Without it, disabled people are doomed.

Without it, we’re all doomed.

Now do you understand why I get frustrated with the way things sometimes work on tumblr?  Here, we’re encouraged to pontificate about things that at best have a very loose, sideways effect on us if they have an effect at all.  We’re encouraged to mistrust anyone with different life experiences than our own, to splinter our communities into tinier and tinier fragments.  We’re encouraged to shun anyone who doesn’t believe exactly as we do, and even more than that, to shun anyone who doesn’t shun them too.  Half of what goes on here is the breakdown of communities, when communities are key to our survival, and people wonder why I don’t trust the things that call themselves communities around here.

I trust ordinary people.  I trust ordinary people because I live with ordinary people.  And I know that there are people on tumblr who like me but are afraid to talk to me because I have said things that upset the echo chambers.  And I know that there are ordinary people in my building who can’t stand me but would help me up if I fell down in the street.  And I know that I trust the impulse of someone who can’t stand me but would help me, more than I trust the impulse of someone who likes me but is afraid to be seen agreeing with me in public.

And believe me, I’ve seen the worst of ordinary people, too.  I’ve seen all kinds of awful things.  But with ordinary people, you don’t have the echo chamber.  So you have a stronger chance of building love and community, than you do in a place where everyone is being encouraged to distrust each other and fragment themselves into smaller and smaller groups, groups of only people like themselves.

So the answer to all of those questions… because I can see that the world is heading to some really bad places.  And because the only solution I can see is in encouraging the best impulses of ordinary people towards love, community, and compassion.

And that’s both a lot easier, and a lot harder, than what goes on in tumblr a lot of the time.

It’s harder because you can’t just declare yourself right and be right.  You can’t just tell everyone it’s your way or the highway.  You have to get along with people.  You can’t just order people around.  You can’t just shun people when they say the wrong words or have the wrong opinions.
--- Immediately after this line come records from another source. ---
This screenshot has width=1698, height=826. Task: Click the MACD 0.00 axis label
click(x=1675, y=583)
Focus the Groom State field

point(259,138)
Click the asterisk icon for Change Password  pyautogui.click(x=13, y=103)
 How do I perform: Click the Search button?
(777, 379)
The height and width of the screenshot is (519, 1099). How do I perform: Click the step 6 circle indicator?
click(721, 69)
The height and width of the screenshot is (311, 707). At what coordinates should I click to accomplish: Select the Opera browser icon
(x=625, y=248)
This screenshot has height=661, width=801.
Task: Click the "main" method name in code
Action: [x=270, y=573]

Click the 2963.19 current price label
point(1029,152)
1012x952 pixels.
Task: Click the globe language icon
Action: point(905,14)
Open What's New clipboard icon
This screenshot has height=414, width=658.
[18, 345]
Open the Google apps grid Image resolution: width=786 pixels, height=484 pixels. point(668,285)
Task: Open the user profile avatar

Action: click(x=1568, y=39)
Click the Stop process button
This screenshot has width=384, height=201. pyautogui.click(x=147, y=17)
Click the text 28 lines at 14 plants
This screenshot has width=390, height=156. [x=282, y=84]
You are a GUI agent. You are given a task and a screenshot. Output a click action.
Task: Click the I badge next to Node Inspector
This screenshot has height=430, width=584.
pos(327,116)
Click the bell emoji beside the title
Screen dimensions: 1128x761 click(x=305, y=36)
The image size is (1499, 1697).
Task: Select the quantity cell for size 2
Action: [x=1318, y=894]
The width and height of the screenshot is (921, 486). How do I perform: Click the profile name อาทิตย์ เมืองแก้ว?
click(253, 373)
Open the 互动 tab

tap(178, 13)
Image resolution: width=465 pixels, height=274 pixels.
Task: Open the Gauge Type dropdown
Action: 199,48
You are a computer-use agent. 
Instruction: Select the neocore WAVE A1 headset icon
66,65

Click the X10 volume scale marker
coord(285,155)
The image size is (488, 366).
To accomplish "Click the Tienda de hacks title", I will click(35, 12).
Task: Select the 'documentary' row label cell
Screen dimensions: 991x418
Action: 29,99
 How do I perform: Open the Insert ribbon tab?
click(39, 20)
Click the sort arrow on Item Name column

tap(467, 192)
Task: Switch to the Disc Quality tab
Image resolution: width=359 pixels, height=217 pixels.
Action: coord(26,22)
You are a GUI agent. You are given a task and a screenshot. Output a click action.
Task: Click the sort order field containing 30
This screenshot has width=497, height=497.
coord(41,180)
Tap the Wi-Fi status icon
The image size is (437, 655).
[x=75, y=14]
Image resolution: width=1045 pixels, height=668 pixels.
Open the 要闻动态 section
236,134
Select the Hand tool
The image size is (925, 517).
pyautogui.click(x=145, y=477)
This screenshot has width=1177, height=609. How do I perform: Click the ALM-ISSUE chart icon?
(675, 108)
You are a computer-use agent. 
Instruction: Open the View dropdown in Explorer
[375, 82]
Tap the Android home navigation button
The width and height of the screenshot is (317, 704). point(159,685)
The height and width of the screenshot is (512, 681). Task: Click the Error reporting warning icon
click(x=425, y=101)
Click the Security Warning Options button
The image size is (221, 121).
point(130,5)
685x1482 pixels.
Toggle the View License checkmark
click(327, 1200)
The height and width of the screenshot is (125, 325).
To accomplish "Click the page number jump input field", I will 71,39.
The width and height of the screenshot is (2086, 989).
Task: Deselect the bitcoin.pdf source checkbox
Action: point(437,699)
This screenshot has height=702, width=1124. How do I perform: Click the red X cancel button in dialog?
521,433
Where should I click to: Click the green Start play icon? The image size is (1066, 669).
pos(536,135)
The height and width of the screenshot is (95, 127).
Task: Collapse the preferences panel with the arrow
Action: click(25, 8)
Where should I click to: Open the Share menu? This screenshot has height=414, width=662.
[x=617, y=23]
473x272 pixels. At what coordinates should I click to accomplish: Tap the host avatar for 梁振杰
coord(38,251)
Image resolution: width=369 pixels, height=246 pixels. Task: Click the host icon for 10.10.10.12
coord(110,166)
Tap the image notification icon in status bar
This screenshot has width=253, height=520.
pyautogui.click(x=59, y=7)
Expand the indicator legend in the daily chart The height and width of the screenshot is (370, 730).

But it’s also easier, because you don’t need a college degree to understand love, compassion, or community.  These are simple concepts.   These are concepts that children can usually begin to understand very young, if taught.  You don’t need fancy ideas, or a fancy way to present your ideas.  You don’t need everyone to agree on every little detail, in fact there’s very little that anyone has to agree on at all.

The main thing that people have to agree on is that:  People matter.  All people matter.  People matter enough that every community should be committed to the survival of every community member, regardless of kind or degree of disability.  Small, remote towns and places with nasty climates and the like, often already grasp this implicitly because they have to.  Other people have to be brought up to speed.  But these aren’t hard concepts.

Tl;dr: I’m an ordinary person, living among ordinary people, and I think ordinary people are going to be the key to whether disabled people, among others, can survive the upheavals that have already started in some places, that are starting in others, and are about to start in others.  I care more about love, compassion, and community than I care about people agreeing with everything I think or say.  Because the presence or absence of love, compassion, and community will save my life (and the lives of everyone I care about), or end it, when the shit hits the fan.